Step one: Identify the Parties
The idea of identifying the parties properly may seem so obvious as to not warrant a posting on it, but I’ve been surprised at how many times this has been an issue. Don’t skip over the step of being thorough and clear about who is to be bound by the contract. To determine this, think through who you intend to be responsible for performing obligations under the terms of the contract. And then think about who you want to be able to go after if the contracted is breached. That party is the one who must be a party to the contract.
Step Two: Properly Add that Party’s Name to the Contract
Make sure that when you enter into a contract, you include the proper parties in the beginning of the contract. For example, make sure that you know whether or not you are dealing with an entity or an individual. If you are dealing with an entity, such as an LLC or Corporation, make sure the entity’s legal and full name is identified in the contract.
Next, make sure that that same party or parties are the ones identified throughout the contract. Take the time before you sign to review every line of the contract to be sure that the parties listed at the beginning of the contract are the same ones mentioned in each provision and in the signature line.
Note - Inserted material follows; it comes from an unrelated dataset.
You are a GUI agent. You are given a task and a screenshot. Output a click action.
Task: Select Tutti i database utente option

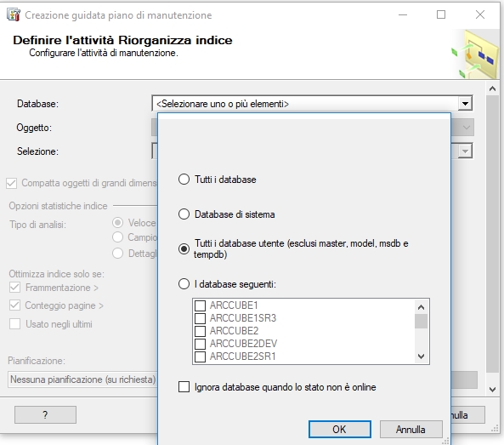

Step Three: Confirm Authority of Signatory
Once you have clearly identified the party, confirm (preferably with documentation, although that isn’t always practical) that the person(s) signing the contract has/have the appropriate authority to sign the contract on behalf of that entity. If they don’t, there is a chance that the contract could be unenforceable. Also, make sure the person(s) signing lists their official title.
Next time, I’ll deal with the “Definitions” section of a contract, which is equally important and the significance is not often clearly understood by business people. Now, back to my Facebook page….er…I mean my billable work.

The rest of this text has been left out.